Verification of identified proteins using SRM

SRM methods were developed for verification of protein ratios in skin, following our previously published protocols [23, 31]. Details regarding the SRM assay development, skin sample preparation, and subsequent protein quantification are also outlined in Additional file 7.

Validation of verified proteins

Enzyme-linked immunosorbent assays (ELISA)

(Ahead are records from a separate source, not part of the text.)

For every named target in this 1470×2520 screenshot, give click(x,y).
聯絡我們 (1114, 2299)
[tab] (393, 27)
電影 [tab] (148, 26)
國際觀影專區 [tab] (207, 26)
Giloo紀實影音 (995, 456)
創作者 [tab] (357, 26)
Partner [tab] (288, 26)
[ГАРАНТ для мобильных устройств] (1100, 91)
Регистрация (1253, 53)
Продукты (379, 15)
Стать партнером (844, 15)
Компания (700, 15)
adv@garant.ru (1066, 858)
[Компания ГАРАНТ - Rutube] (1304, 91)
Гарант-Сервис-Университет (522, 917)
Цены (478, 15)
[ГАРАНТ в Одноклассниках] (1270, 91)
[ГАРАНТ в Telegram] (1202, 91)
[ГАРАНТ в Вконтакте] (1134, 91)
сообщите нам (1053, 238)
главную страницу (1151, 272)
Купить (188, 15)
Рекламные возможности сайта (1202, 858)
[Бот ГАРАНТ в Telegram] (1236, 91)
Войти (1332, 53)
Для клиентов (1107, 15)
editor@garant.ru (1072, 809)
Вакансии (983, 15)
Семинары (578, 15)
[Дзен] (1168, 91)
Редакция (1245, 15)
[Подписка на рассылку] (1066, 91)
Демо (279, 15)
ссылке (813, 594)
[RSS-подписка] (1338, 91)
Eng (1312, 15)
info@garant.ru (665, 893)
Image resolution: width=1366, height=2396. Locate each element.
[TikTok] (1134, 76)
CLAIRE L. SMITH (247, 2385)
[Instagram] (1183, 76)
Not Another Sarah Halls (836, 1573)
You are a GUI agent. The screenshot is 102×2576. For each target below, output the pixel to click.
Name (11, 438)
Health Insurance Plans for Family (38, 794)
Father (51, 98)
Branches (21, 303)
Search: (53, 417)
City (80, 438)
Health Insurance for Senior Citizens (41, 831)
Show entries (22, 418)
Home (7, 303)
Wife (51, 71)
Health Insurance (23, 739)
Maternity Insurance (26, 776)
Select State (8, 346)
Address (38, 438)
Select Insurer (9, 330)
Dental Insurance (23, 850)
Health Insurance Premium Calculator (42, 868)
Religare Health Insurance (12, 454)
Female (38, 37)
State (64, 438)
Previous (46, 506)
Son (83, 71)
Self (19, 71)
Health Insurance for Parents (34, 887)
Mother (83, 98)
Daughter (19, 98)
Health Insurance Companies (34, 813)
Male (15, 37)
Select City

The concentration of ITGB5 in serum was measured using an in-house developed protocol, the details of which are outlined in Additional file 7. Serum was diluted 10-fold.

The concentration of POSTN in serum was measured using a multiplexed Luminex Screening Assay (R&D Systems), according to manufacturer’s instructions. Serum was diluted 100-fold.

Statistical analysis

The Student’s t-tests were performed to analyze the LC-MS/MS data using R statistical software (http://www.r-project.org/). Other statistical analyses were performed using Graph Pad Prism v.6.0 for Mac (GraphPad Software, CA, USA). Results were analyzed using the nonparametric Mann-Whitney U test. P-values less than 0.05 were considered statistically significant. Spearman's rank correlation coefficient was used to assess the correlations between serum levels of POSTN, and ITGB5. Concentrations are reported in the text as mean ± standard deviation (SD).

The overall experimental design is provided in Figure 3.

Figure 3
figure 3

Summary of the experimental design. See text and abbreviations for more details.